The castle was first mentioned in the 12th century. Its strategic importance was recognized by the Duke of Swabia, Frederick of Hohenstaufen. The castle was built around 1147 as Schloss Staufen or also known as Castrum Estufin by the dukes of Lorraine. The owners of the castle controlled the villages and trade routes in this part of the Rhine valley due to its strategic position. The location of the castle is at a crossing of trade routes for grain and wine (north-south) and silver and salt (west-east). From 1192, the name Königsburg was used. In 1359, the Hohenstaufen family sold the castle to the Prince-Bishopric of Strasbourg. In 1454, Elector Frederick I of the Palatinate captured the castle as regent of Alsace. In 1479, the castle and the lordship were granted as an Austrian fief by Emperor Frederick III to the Swiss Count Oswald von Thierstein and his brother Wilhelm. After the extinction of the von Thierstein family in 1517, the fief reverted to Austria.
On January 29, 1533, the lordship was pledged to Schweighard Jan and Frans Koenraad of Sickingen. The pledge subsequently came to the barons of Bollwiller in 1605 and then to the Fugger family in 1617.
During the Thirty Years' War, the fortress was besieged by the Swedes for 52 days and eventually captured and set on fire on September 7, 1633.
Due to the Peace of Münster in 1648, the lordship was lost to the Holy Roman Empire and Habsburg and became part of France.
Between 1648 and 1865, the ruin had several owners until it eventually came into the possession of the French state.
After the Franco-German War, Alsace-Lorraine became part of the German Empire in 1871, and the town of Schlettstadt/Sélestat donated the castle to German Emperor Wilhelm II on May 4, 1899. The emperor saw the castle as a symbol of Alsace's Germanic past and wanted to make it a symbol of the resurrected German empire. It was intended to establish a museum for the Middle Ages in the castle. The emperor had the castle reconstructed by the Berlin architect Bodo Ebhardt (1902-1908). With the peace of Versailles, the castle came back into the hands of the French state.

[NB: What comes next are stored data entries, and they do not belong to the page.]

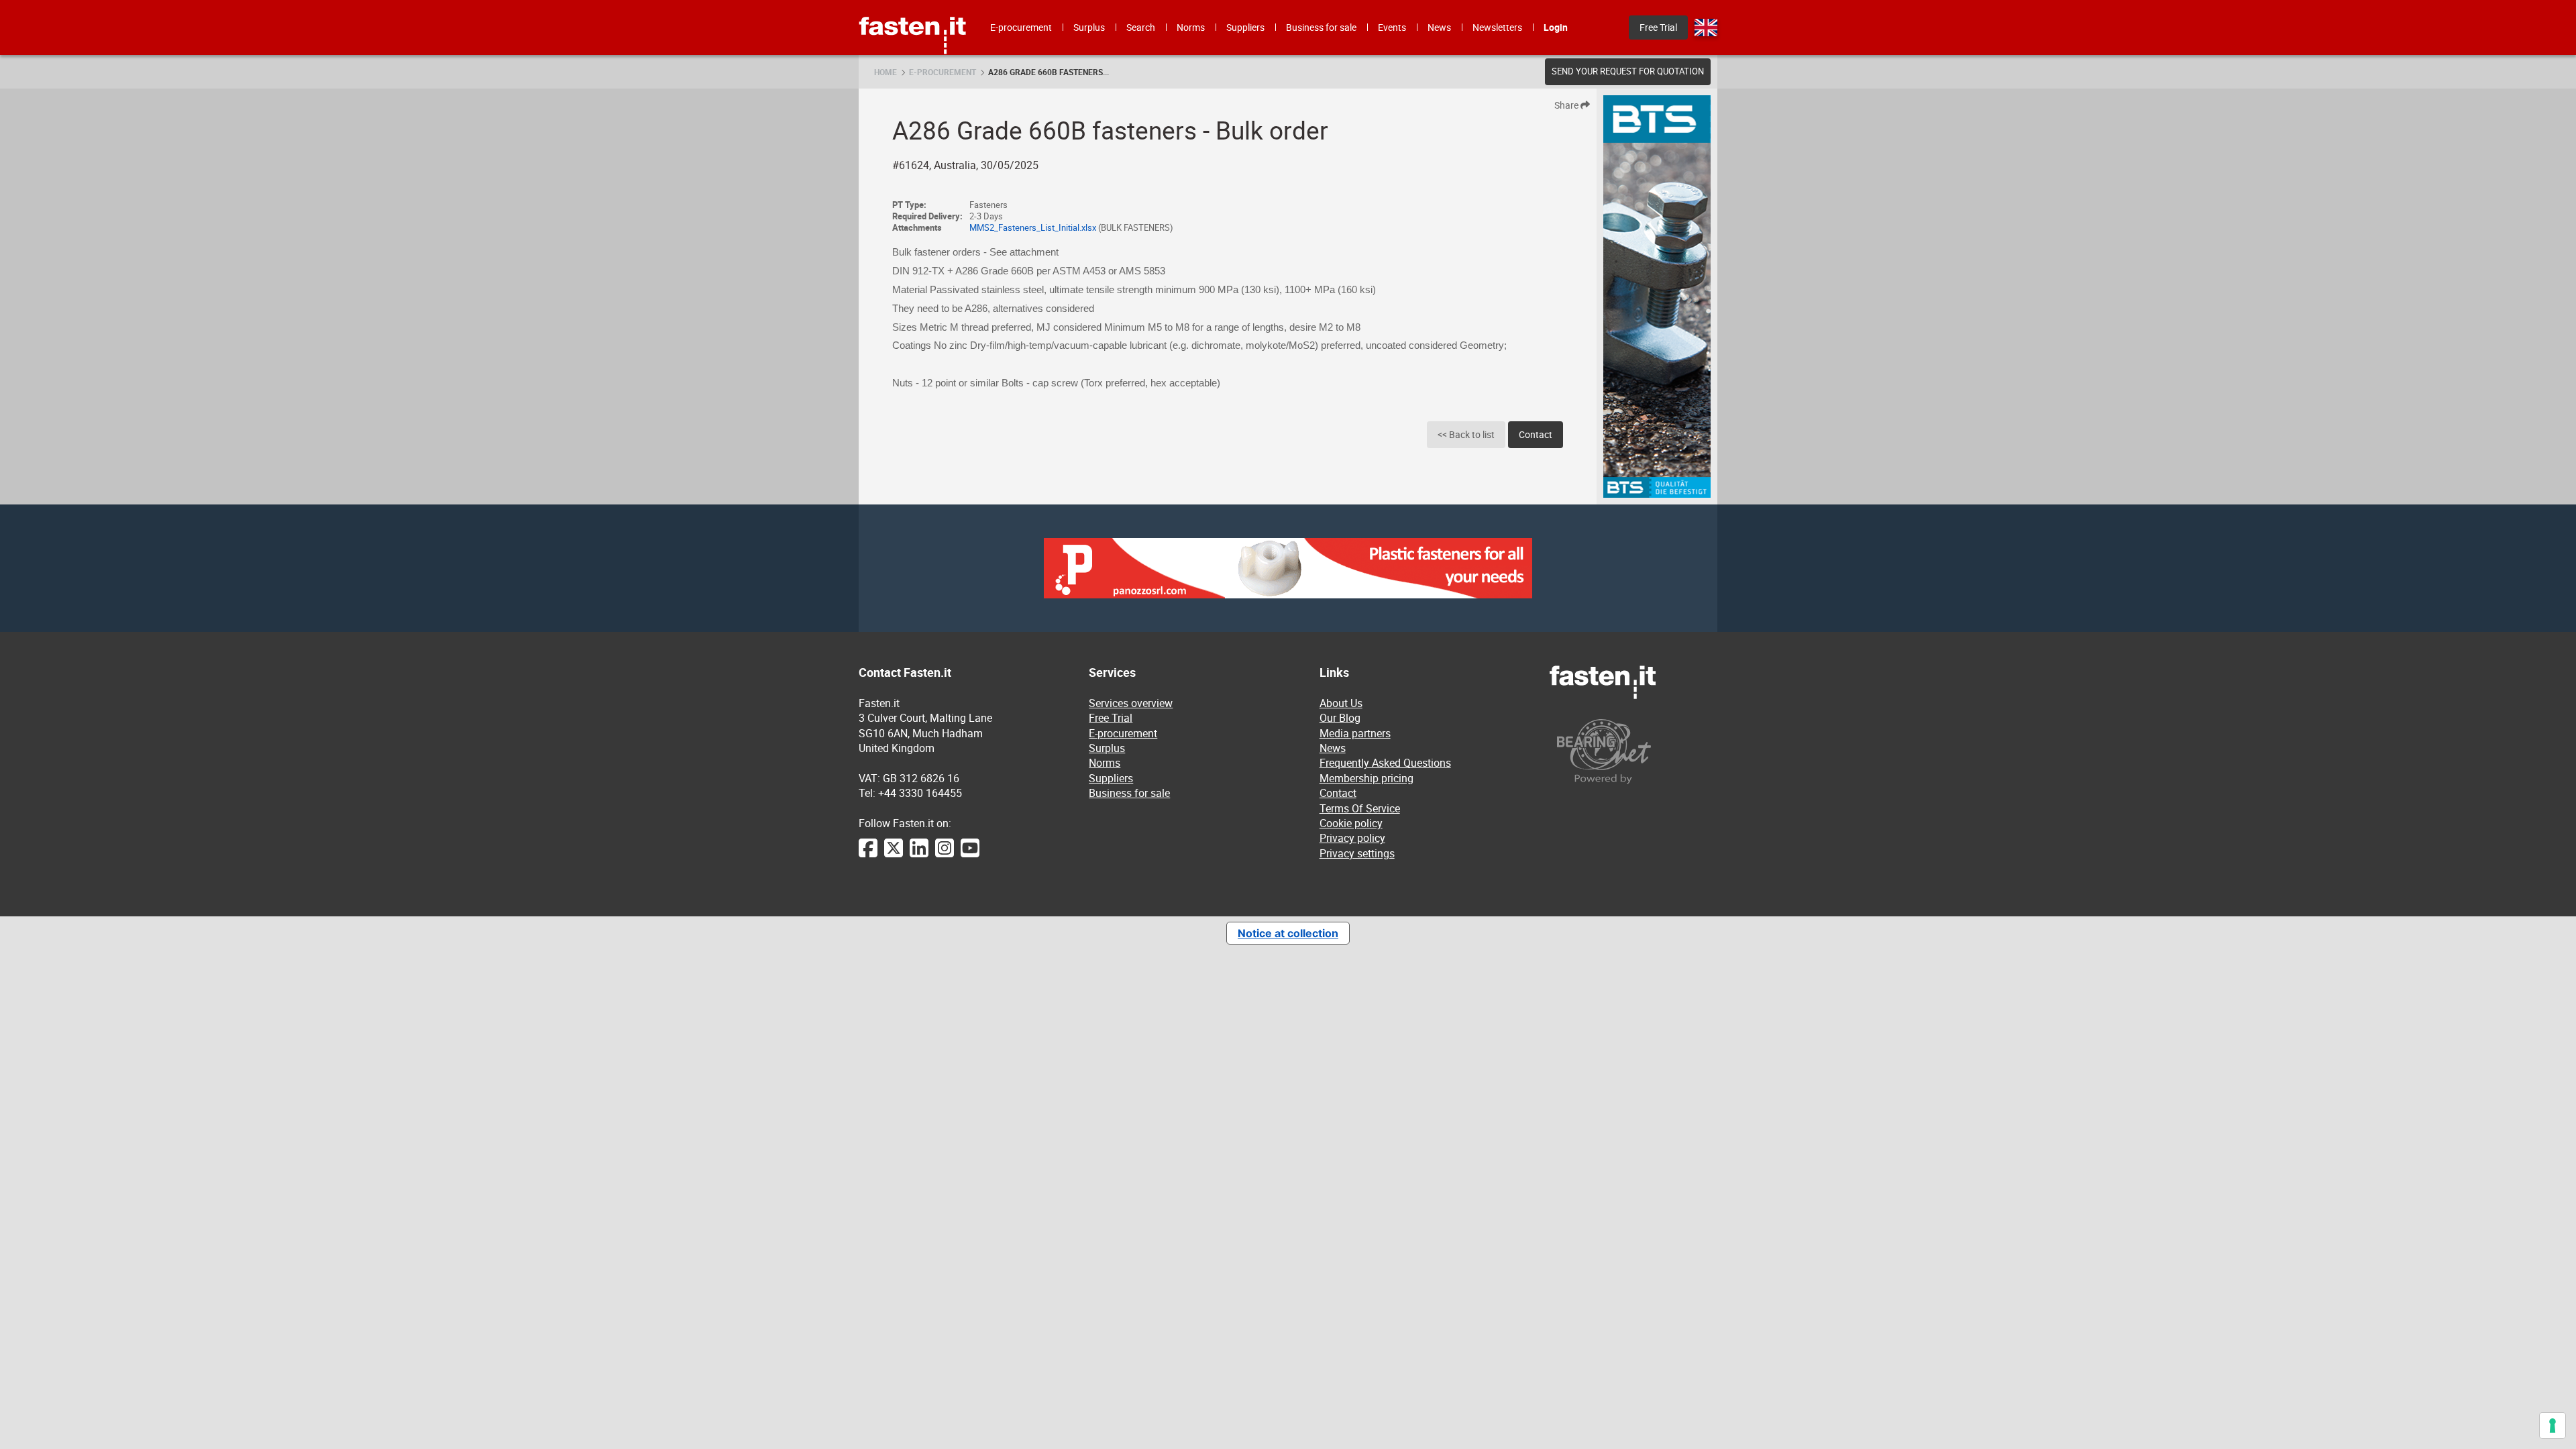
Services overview (1131, 703)
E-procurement (942, 71)
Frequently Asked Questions (1385, 762)
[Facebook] (868, 854)
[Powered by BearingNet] (1633, 751)
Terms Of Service (1360, 808)
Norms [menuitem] (1191, 27)
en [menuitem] (1706, 27)
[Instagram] (944, 854)
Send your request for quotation (1628, 71)
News (1333, 748)
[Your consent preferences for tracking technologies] (2552, 1425)
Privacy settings (1357, 853)
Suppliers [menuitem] (1245, 27)
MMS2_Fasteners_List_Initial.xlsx (1032, 227)
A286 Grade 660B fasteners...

Today, the castle is considered one of the best-preserved fortresses and is the only French Monument national located in Alsace. Its impressive bastion, the keep, the Logis Seigneurial, and the view over the Rhine valley, as well as the sight of nearby ruins of other castles (e.g., Ortenbourg, Ramstein), have made the castle a popular tourist attraction.